- Poster
- Directed by: J. Panneer
- Screenplay by: Liaquat Ali Khan
- Story by: R. Selvaraj
- Produced by: A. S. Ibrahim Rawuthar
- Starring: Vijayakanth Sukanya Kanaka
- Cinematography: Rajarajan
- Edited by: G. Jayachandran
- Music by: Ilaiyaraaja
- Production company: I. V. Cini Productions
- Release date: 10 July 1993;
- Running time: 154 minutes
- Country: India
- Language: Tamil

= Sakkarai Devan =

Sakkarai Devan is a 1993 Indian Tamil-language action drama film, directed by J. Panneer (in his directorial debut) and produced by A. S. Ibrahim Rowther. The film stars Vijayakanth, Sukanya and Kanaka. It was released on 10 July 1993.

== Plot ==

Sakkarai Devan makes and sells jaggery. On a visit to a neighbouring village, he falls in love with Sarasu, on whom the village landlord Vairaperumal had already cast his eye. Sarasu's widowed brother Vaiyapuri is arrested following an altercation with Vairaperumal over his sister. Dhanam, an orphan, given refuge by Sakkarai, realising her love is one-sided, marries Vaiyapuri. Sakkarai's popularity with the villagers and his attempts to unite them against Vairaperumal invite the latter's ire.

== Production ==
The story of Sakkarai Devan was written by R. Selvaraj. He revealed when he visited sugarcane plants in Alanganallur, it reminded him of sugarcane plants owned by his grandfather which prompted him to write a screenplay based on this backdrop. R. V. Udayakumar was supposed to direct the film but due to some reasons he left. He was replaced by J. Panneer, who earlier assisted Aabavanan, making his directorial debut. Selvaraj felt the film felt short of the taste they created after Udayakumar left the film. Balaji Sakthivel worked as an assistant director.

== Soundtrack ==
The music was composed by Ilaiyaraaja, with lyrics by Vaali. The song "Love Love" is set to the raga Chakravakam, "Manjal Poosum" is set to Sivaranjani, and "Nalla Velli" is set to Sankarabharanam.

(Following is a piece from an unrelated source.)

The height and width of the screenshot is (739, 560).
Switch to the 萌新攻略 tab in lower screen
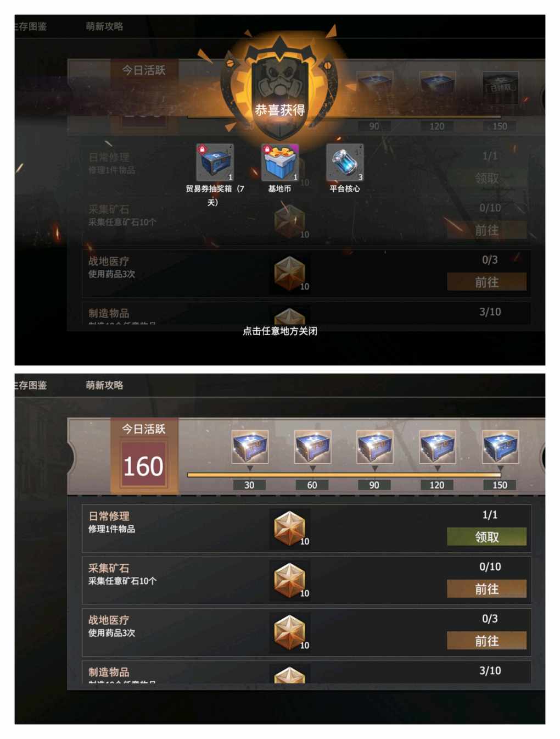[x=104, y=385]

| Song | Singers | Length |
|---|---|---|
| "L.o.v.e Love Love" | Malaysia Vasudevan, S. Janaki | 04:50 |
| "Manjal Poosum" | Malaysia Vasudevan, S. Janaki | 04:58 |
| "Nalla Velli" | Ilaiyaraaja | 04:54 |
| "Pattathu Yaanai" | T. S. Raghavendra, Krishnamoorthy | 05:54 |
| "Thanner Kudam" | S. Janaki | 04:43 |
| "Thanner Kudam – short version" | Malaysia Vasudevan, S. Janaki | 02:19 |

== Reception ==
Malini Mannath of The Indian Express wrote, "Despite the story being an oft-repeated one, Panneer's narration is fairly neat and his handling of the subject confident". K. Vijiyan of New Straits Times wrote "Sakkarai Devan should go down well with Vijayakanth's fans".

==Legacy==
The song "Manjal Poosum" was also used in Vaazhai (2024).

== Bibliography ==
- Sundararaman (2007). "Raga Chintamani: A Guide to Carnatic Ragas Through Tamil Film Music"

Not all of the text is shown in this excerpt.